John Wardle, Chair of the City of Sydney live Music and Live Performance Taskforce, a former advisor to ministers in both houses of the NSW parliament and works on regulatory reform for live music nationally. He performs and tours regularly on lead guitar with a number of alt country bands.

Mark Lucas, is the volunteer president and music curator at Petersham Bowling Club (PBC). In 2008 he initiated what has become a successful live music program. Lucas has been a Sydney based singer-songwriter / performing artist since the mid 80s. He iis CEO of Australia’s principal professional costume resource for film and TV.

Is live music in Sydney viable? Does it have a future?

Stuart Coupe

Things are not that bad in Sydney. Maybe we are all just getting a little bit carried away. Venues come and go. There are some things that contribute to a downturn.

We have an incredible number of international tours coming through all year long. This is having a major impact on the Sydney live music industry – especially for local artists. There is little money around and there is an assumption that the audience can go and see local acts in addition to international artists.

Sydney Audiences are wimps. When the temp drops by 17 it will be officially winter and the number of punters entering venues will drop dramatically until the cold passes. During the cold season venues start doing it tough.

Perhaps music is less important to a younger generation. Perhaps venues are also a little bit a fault. Back in the day we used to hit cities across the state – Sydney, Blacktown, Penrith,…. at each space there was an audience! 5 – 6 shows a week, regularly. 300+ crowds showing up at North Ryde on a Tuesday night to watch Paul Kelly play. I’d like to discuss why the whole suburb industry has dissipated. That touring circuit around town seems to have left us.

Another big problem is councils and zoning. This is a problem around the world. Homeowners and landowners buy a new place next door and have the power to shut the place down. Neighbours start closing venues down because it affects their immediate lifestyle. Noise complaints. This make the running of a venue incredibly expensive (legal fees –ongoing). Annandale Hotel is very relevant. Tell me that’s not going to become high-rise apartments? There is a real friction between live venues and residence.

John Wardle

This year I’ve been busy with policy work.

We all understand how amazing live performance really is! You get something more. Venues are struggling. There is a lot of great stuff going on. Supporters and industry professionals are simply going to the wall, it’s distressing. I’m concerned for artists. If we don’t sing our songs, no one will. I play myself. Not to have opportunities to play is incredibly sad, it just kills you.

I’ve spent way too much of my time thinking about these issues. Making mischief. Running campaigns.
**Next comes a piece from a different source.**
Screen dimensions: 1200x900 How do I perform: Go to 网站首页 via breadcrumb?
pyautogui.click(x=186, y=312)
Most of the last decade I worked planning reform and liquor reform for NSW Australia. I was the strategies behind the ‘Raise The Bar’ Campaign on liquor reform. I ran that in South Australia too, which has changed the liquor licensing laws there too. I have an interested in ‘Barriers to entry’. Red tape,cost and compliance – we all find that incredibly frustrating. I’ve turned my feeble mind towards trying to make changes here.

I’m now chairing the Task Force in Sydney and I do have some agendas. There is some unfinished business for me with my work I did on liquor reform. I did a lot of work on the new noise complaints process in the liquor act. That’s simply not work for artists. The Annandale is a case in point. There is a number of others. So, to have put so much work into something just to see it completely whipped is disheartening. We’ll try again there.
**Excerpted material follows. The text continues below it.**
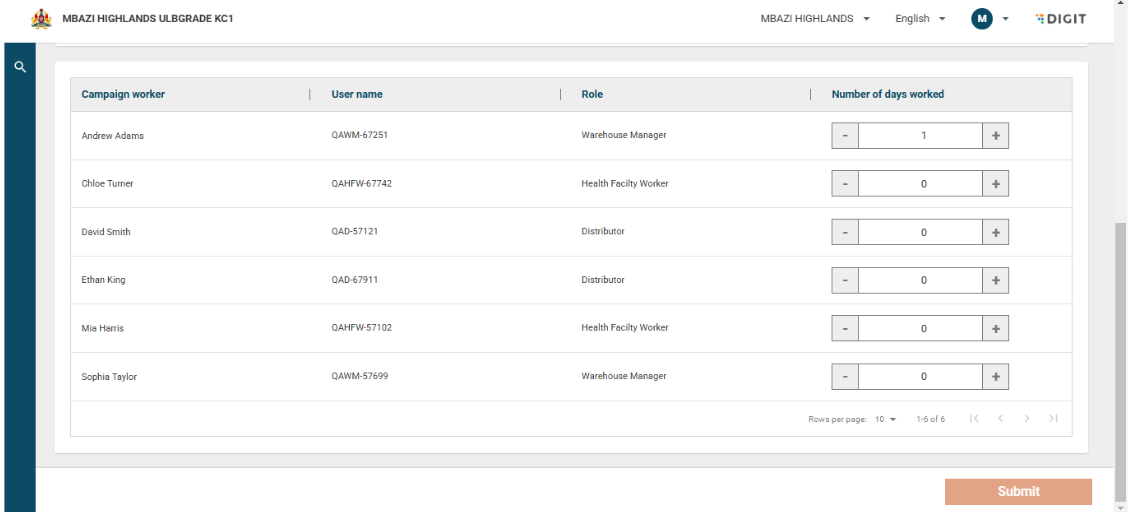Viewport: 1132px width, 520px height.
Task: Add a day worked for Mia Harris
Action: 995,329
The task force takes up a lot of time. We are heading into our 3rd set of meetings.

We see two streams.
1. A regulatory stream.
2. Audience development stream.

It’s one thing to have the rooms, it’s another to have the audience showing up. Coming up with ideas for audience development is a pretty big challenge at the moment. I would put that question to everyone here.

“What would you do if the Lord Mayor came to you and said write a plan for the city!”.
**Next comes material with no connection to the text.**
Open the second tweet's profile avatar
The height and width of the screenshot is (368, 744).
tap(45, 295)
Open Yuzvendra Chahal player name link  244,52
There’s a lot of history to the city we are in right now. I don’t think our sector has participated particularly well along the way. I don’t think the music sector has done all that well. I don’t think the people paid to represent the music sector have done a great deal.

When pokies came in 1997 it was a big deal. I was 27 yrs old. I spent that year out of the country, I was away. I had done a lot of gigs in my early 20’s, I came back and all those rooms were GONE. People can say that pokies support rooms, and they do. They are part of the income stream. That made a huge difference. Ultimately this was my main motivation to run campaigns.

Certainly inner city residential development strategies. Random breath testing. Kino.

Broadcast sport used to be on the TV on Saturday afternoon. Saturday nights were for the bands. The reason we have the lotto draw on Monday and Tuesday was because back then the musicians union lobbied for that to be not on the weekends. They wanted the weekends to be for music!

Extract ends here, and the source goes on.